- **FRAGMENTO DEL DOCUMENTO**:
# # # #
Lo que debemos entender es que Jesús no es un profeta más, sino que es el Dios que creó al varón y a la mujer para que se unieran en matrimonio natural e indisoluble y ahora viene, encarnado, no solo para prohibir el divorcio, restituyendo su idea original, sino para hacer algo todavía más grandioso con el matrimonio y es el convertir al matrimonio, por medio de la gracia sacramental, a una representación de una unión esponsal, mística, sobrenatural, pre-existente, de carácter espiritual y celestial, la unión esponsal entre Cristo Esposo y la Iglesia Esposa.

Esto es lo que da al matrimonio sacramental sus características principales: unidad, indisolubilidad, fidelidad, fidelidad, porque así como es el amor entre Cristo Esposo y la Iglesia Esposa, así debe ser el amor entre los esposos cristianos; es decir, las características del matrimonio sacramental se derivan de ser partícipe, el matrimonio sacramental, de la unión esponsal sobrenatural entre Cristo y la Iglesia. Por medio de la Encarnación, el Verbo de Dios le concede al matrimonio natural del varón y la mujer una dignidad que antes no tenía y es la de ser una imagen y una participación mística y sobrenatural a la unión esponsal entre Cristo Esposo y la Iglesia Esposa, la unión mística y sobrenatural entre el Cordero y la Iglesia Esposa a la cual San Pablo llama “gran misterio” (cfr. Ef 5, 2. 21-33). Por medio del sacramento del matrimonio los esposos católicos se unen al matrimonio místico entre Cristo y la Iglesia y así se convierten en una prolongación, en el tiempo y en el espacio, ante la historia y los hombres, del matrimonio místico, sobrenatural, entre Cristo y la Iglesia: el esposo participará de la esponsalidad de Cristo Esposo y la mujer de la esponsalidad de la Iglesia Esposa. De esta manera Jesús eleva al matrimonio entre el varón y la mujer a una dignidad superior a la de los ángeles y es lo que permite comprender la razón sobrenatural de las características del matrimonio cristiano: indisolubilidad, fidelidad, fecundidad esponsal, porque esas son las características del amor esponsal de Cristo Esposo hacia la Iglesia Esposa y también de la Iglesia Esposa hacia Cristo Esposo.
# # # #
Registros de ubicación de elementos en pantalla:
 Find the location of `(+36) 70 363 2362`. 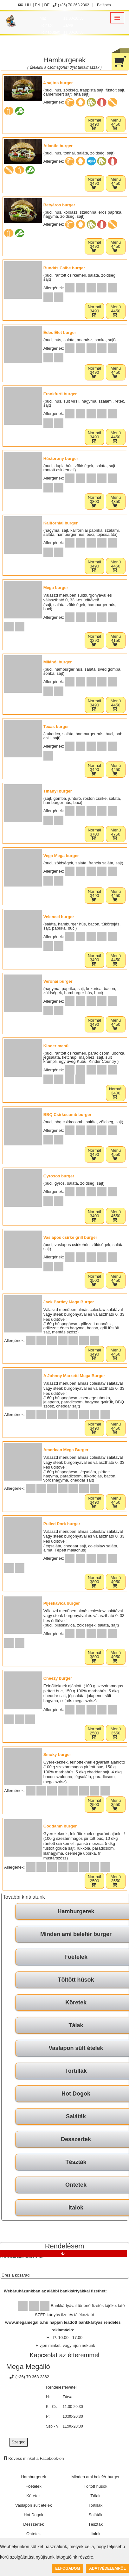

(+36) 70 363 2362 is located at coordinates (71, 5).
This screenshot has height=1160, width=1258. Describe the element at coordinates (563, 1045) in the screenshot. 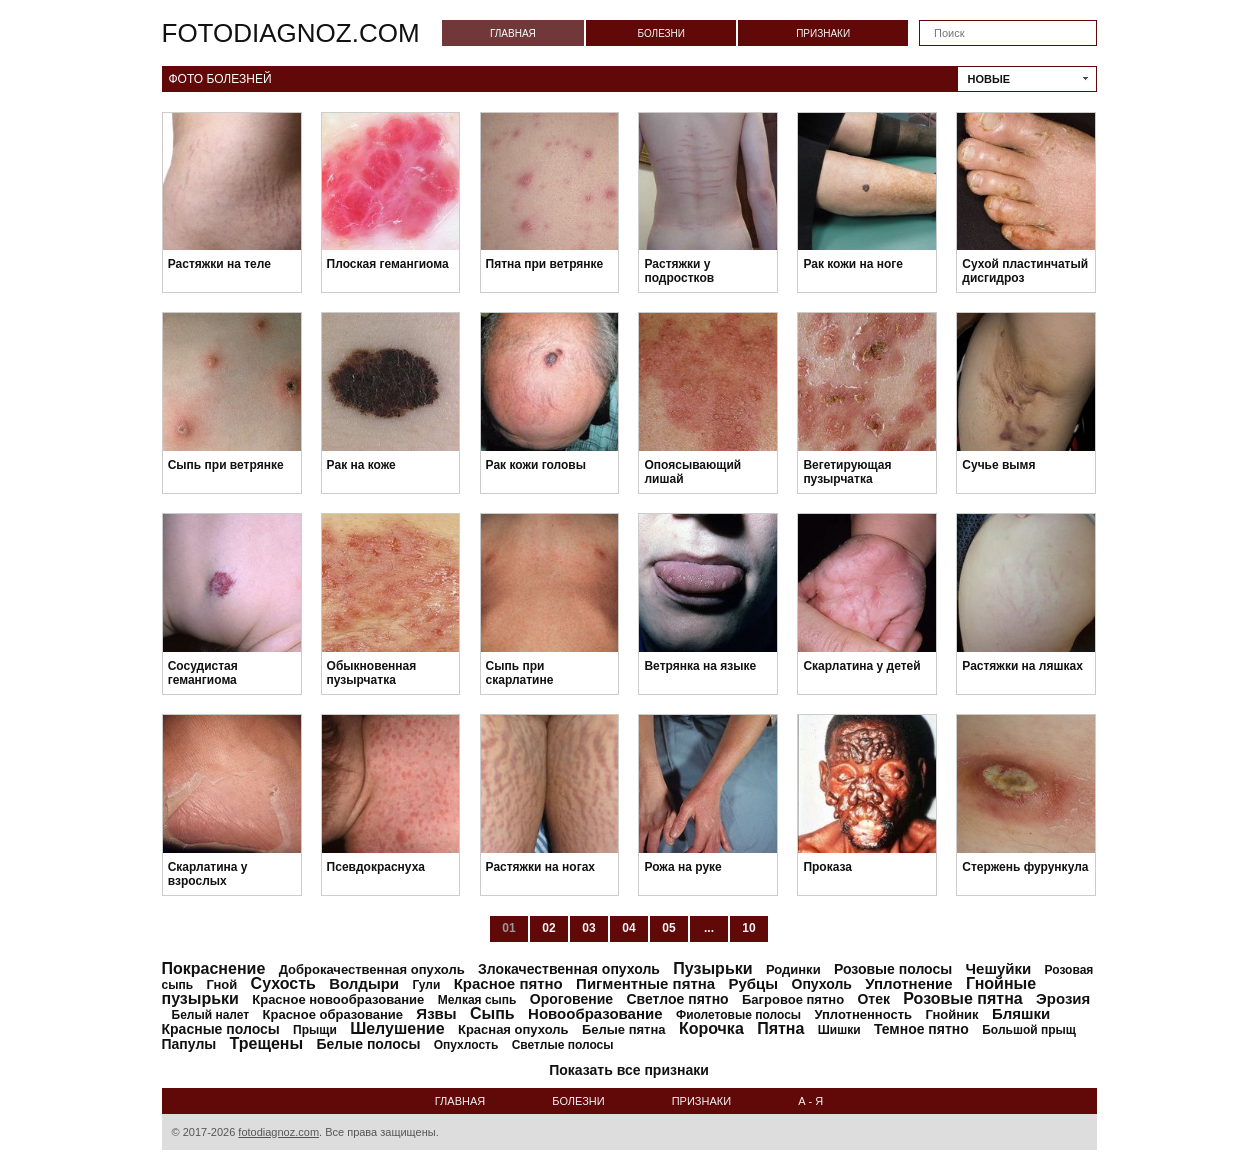

I see `Светлые полосы` at that location.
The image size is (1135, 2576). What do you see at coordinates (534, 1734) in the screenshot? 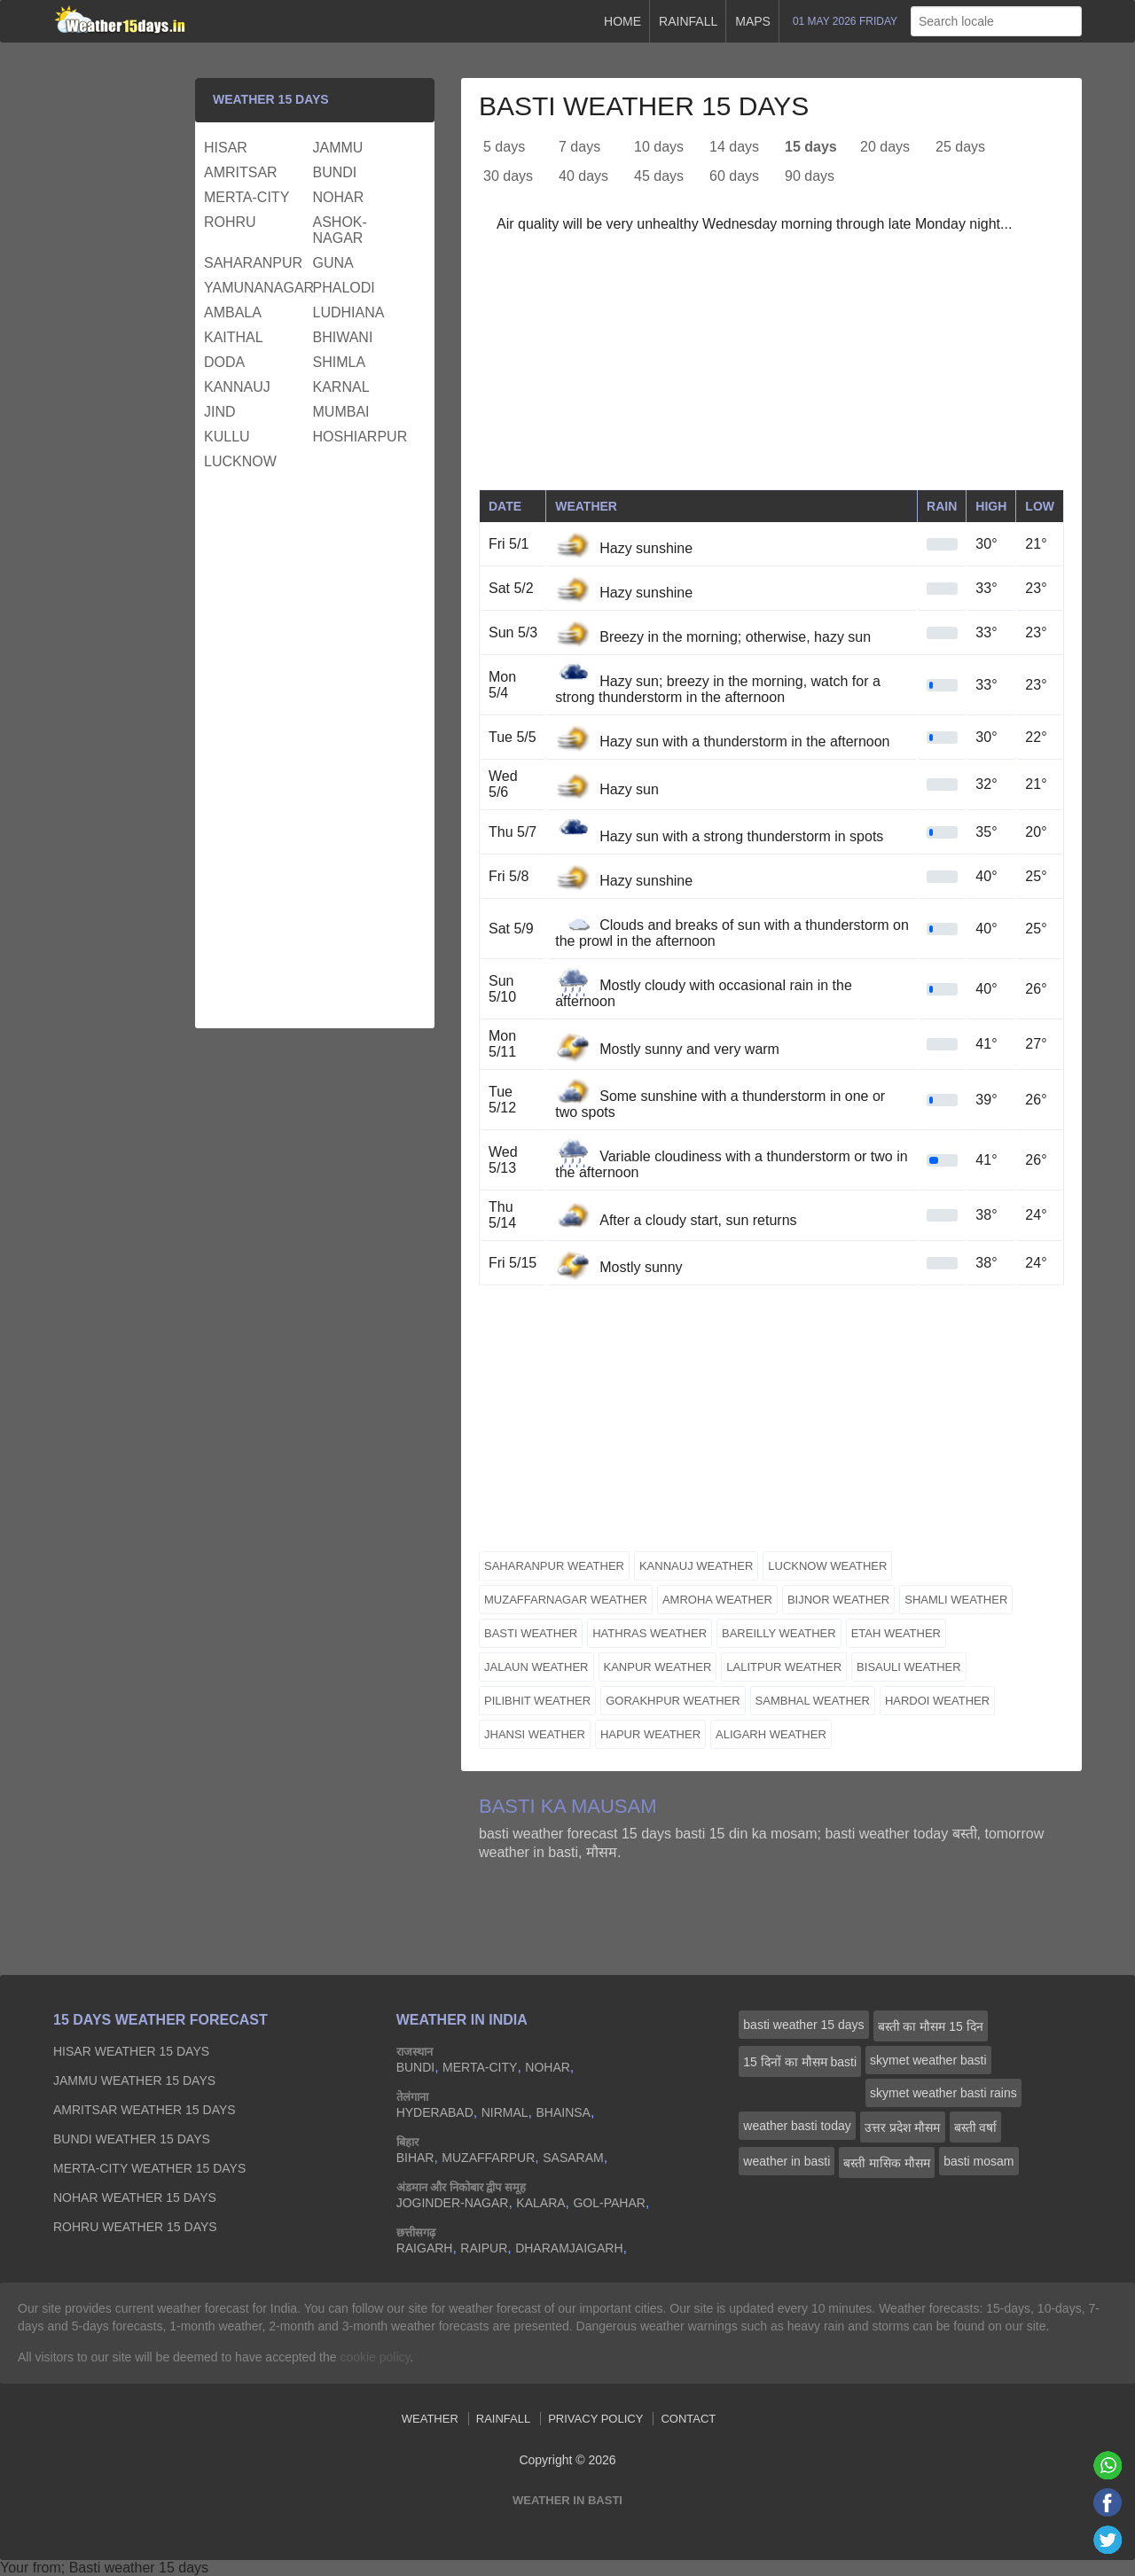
# # # #
- **SOLICITUD ESCRITA 1**:
Responde según el texto sobre el matrimonio:
(a) ¿Por medio de qué convierte Jesús al matrimonio en representación de la unión esponsal entre Cristo y la Iglesia?
(b) ¿De la esponsalidad de quién participará el esposo?
(c) ¿Por encima de la dignidad de quiénes eleva Jesús al matrimonio entre el varón y la mujer?
- **SOLICITUD ESCRITA 2**: Transcribe el texto sobre el matrimonio entre "Lo que debemos" y "y la Iglesia Esposa.", ambos incluidos.
- **SOLICITUD ESCRITA 3**: Prosigue el texto sobre el matrimonio desde su última oración.

- **RESPUESTA ESCRITA 1**:
(a) Por medio de la gracia sacramental.
(b) De la esponsalidad de Cristo Esposo.
(c) De los ángeles.

- **RESPUESTA ESCRITA 2**:
Lo que debemos entender es que Jesús no es un profeta más, sino que es el Dios que creó al varón y a la mujer para que se unieran en matrimonio natural e indisoluble y ahora viene, encarnado, no solo para prohibir el divorcio, restituyendo su idea original, sino para hacer algo todavía más grandioso con el matrimonio y es el convertir al matrimonio, por medio de la gracia sacramental, a una representación de una unión esponsal, mística, sobrenatural, pre-existente, de carácter espiritual y celestial, la unión esponsal entre Cristo Esposo y la Iglesia Esposa.

- **RESPUESTA ESCRITA 3**:
“Que el hombre no separe lo que Dios ha unido”. Jesús, que es Dios en Persona, es quien ha unido al varón con la mujer en la unión esponsal “desde el principio”, es decir, “desde la Creación” y es por eso que anula el permiso transitorio de divorcio de Moisés; pero ahora va más allá de las características naturales del matrimonio -indisolubilidad, la fidelidad y la fecundidad-, porque al convertir al matrimonio en sacramento, cada matrimonio católico se convierte en un misterio que hace referencia a un misterio insondable, la unión esponsal entre Cristo Esposo y la Iglesia Esposa, siendo los esposos una prolongación, hacia la sociedad y la historia, de la unión esponsal entre Cristo Esposo y la Iglesia Esposa. Ésa es la razón de la altísima dignidad e importancia del sacramento del matrimonio, dignidad e importancia que no son ni comprendidos ni valorados por la sociedad actual, materialista y hedonista. Pero no es el mundo sin Dios el que debe comprender, valorar y vivir esta sublime realidad del matrimonio católico, sino los mismos esposos católicos y el modo de hacerlo es viviendo en la santidad esponsal, único modo de responder a la grandeza y majestad con la que Cristo ha dotado al matrimonio sacramental católico.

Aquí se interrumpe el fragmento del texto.